The NANDA-I system classifies nursing diagnoses into four categories:

  1. Actual Diagnosis:
  • Clinical judgment about human responses to health conditions, exemplified by “Sleep deprivation.”
  1. Risk Diagnosis:
  • Describes potential responses to health conditions in vulnerable individuals, like “Risk for shock.”
  1. Health Promotion Diagnosis:
  • Clinical judgment about a person’s motivation to increase well-being, as seen in “Readiness for enhanced nutrition.”
  1. Syndrome Diagnosis:
  • Describes a specific cluster of nursing diagnoses that often occur together, for instance, “Relocation stress syndrome.”

In nursing, an evidence-based practice, the three-part nursing diagnosis, is a cornerstone for providing efficient and tailored patient care. Through accurate diagnoses, nurses contribute significantly to patients’ well-being and overall health.

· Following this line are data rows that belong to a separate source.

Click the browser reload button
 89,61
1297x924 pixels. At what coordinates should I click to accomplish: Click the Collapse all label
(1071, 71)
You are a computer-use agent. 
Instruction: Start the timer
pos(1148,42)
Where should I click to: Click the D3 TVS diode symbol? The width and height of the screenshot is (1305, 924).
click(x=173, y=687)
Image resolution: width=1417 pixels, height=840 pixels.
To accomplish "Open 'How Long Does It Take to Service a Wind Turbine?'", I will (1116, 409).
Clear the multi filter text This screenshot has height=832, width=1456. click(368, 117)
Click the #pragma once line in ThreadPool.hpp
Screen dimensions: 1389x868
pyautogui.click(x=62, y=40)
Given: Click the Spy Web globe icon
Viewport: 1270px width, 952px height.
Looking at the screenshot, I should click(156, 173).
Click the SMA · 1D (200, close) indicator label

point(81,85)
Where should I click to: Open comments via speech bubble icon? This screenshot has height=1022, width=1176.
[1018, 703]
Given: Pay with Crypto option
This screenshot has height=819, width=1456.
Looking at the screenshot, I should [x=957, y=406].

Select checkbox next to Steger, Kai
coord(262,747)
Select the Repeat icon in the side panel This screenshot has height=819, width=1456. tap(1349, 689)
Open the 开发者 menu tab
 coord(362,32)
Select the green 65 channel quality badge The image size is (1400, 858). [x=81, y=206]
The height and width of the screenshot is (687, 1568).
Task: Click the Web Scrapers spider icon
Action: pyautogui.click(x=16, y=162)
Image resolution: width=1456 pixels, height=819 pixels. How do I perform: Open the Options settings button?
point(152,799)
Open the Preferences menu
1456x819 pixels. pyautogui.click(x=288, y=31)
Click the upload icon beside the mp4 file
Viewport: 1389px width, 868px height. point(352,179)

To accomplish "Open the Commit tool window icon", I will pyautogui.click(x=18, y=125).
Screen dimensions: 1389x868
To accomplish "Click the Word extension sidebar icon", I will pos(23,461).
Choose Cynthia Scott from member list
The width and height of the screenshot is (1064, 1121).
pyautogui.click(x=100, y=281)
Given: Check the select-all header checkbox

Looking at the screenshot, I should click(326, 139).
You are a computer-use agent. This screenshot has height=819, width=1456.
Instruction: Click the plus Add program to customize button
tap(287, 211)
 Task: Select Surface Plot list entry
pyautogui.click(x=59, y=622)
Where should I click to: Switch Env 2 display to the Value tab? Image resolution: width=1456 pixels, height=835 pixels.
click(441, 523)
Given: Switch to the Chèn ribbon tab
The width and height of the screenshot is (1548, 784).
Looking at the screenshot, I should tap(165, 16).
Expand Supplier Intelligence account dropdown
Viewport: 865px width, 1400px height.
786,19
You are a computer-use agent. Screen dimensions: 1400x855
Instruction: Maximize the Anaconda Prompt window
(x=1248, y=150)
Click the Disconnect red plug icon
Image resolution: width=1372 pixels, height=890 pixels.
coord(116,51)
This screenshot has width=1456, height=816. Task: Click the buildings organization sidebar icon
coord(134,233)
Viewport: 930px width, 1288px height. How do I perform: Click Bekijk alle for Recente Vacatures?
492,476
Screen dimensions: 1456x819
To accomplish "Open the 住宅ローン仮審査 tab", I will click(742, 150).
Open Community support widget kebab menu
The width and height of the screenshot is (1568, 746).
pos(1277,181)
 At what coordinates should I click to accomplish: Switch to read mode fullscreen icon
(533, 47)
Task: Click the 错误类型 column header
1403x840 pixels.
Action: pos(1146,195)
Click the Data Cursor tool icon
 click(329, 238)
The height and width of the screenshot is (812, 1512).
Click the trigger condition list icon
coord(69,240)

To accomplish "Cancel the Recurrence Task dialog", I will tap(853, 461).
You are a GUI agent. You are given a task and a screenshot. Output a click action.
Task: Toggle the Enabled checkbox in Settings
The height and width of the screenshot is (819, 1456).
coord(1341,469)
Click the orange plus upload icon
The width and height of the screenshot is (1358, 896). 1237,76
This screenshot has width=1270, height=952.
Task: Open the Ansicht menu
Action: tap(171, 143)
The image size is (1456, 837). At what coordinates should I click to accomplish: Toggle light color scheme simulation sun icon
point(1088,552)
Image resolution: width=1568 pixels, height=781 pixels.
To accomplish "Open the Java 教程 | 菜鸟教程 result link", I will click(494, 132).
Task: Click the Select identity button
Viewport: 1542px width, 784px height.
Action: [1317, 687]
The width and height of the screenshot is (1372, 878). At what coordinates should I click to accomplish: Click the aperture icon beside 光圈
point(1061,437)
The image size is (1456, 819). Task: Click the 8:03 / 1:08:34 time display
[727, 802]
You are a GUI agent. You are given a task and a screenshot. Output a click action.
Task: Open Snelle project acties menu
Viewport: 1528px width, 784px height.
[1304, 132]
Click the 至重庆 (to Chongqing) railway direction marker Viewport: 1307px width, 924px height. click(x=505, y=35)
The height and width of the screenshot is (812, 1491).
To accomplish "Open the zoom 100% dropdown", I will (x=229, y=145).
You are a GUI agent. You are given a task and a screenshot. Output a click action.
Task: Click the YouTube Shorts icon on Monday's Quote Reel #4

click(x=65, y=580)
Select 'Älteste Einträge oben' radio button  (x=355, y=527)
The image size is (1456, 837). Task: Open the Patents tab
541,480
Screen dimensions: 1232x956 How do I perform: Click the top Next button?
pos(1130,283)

NANDA Nursing Diagnosis Essay/Care Plan Process

The diagnostic process within NANDA nursing diagnosis involves a nurse utilizing critical thinking skills. Beyond understanding the diagnoses and their definitions, the nurse delves into defining characteristics, behaviors, related factors, and appropriate interventions for each diagnosis.

Assessment

The initial stage of the nursing process is assessment, where the nurse comprehensively gathers information regarding a patient’s psychological, physiological, sociological, and spiritual well-being. This data is collected through various means, including patient interviews, physical examinations, reviewing health histories, obtaining family histories, and general observation. The assessment phase involves intensive patient interaction and lays the foundation for the subsequent steps in the nursing process.

Diagnosis

During the diagnosis phase, the nurse exercises educated judgment to identify potential or actual health problems in the patient. Multiple diagnoses may be made for a single patient, encompassing a description of the problem or illness, such as sleep deprivation. Additionally, the nurse assesses whether the patient is at risk of developing further issues or has potential for health improvement. Diagnoses play a pivotal role in determining the course of treatment, making this phase a critical aspect of patient care planning.

Planning

Following the agreement between the patient and the nurse on the diagnoses, the planning phase commences. In cases where multiple diagnoses are present, the head nurse prioritizes each, focusing on severe symptoms and high-risk patients. Clear, measurable goals are assigned for each problem, outlining the expected positive outcomes. Nurses often refer to evidence-based resources like the Nursing Outcome Classification and the Nursing Interventions Classification during this phase to standardize terms and measurements for tracking patient wellness.

Implementation

The implementation phase involves the execution of the agreed-upon plan of action tailored to each patient’s unique needs. Actions in the nursing care plan include monitoring the patient for signs of change or improvement, directly providing care or performing medical tasks, educating the patient on further health management, and scheduling follow-ups. The implementation duration can span hours, days, weeks, or even months.

Evaluation

Once all nursing interventions have been carried out, the nurse conducts an evaluation to assess if the goals for patient wellness have been achieved. Patient outcomes are typically categorized as improved, stabilized, or deteriorated. In cases where there is no improvement or the goals are unmet, the nursing process restarts from the initial assessment phase. This cyclical nature ensures ongoing refinement and adaptation to the evolving needs of the patient.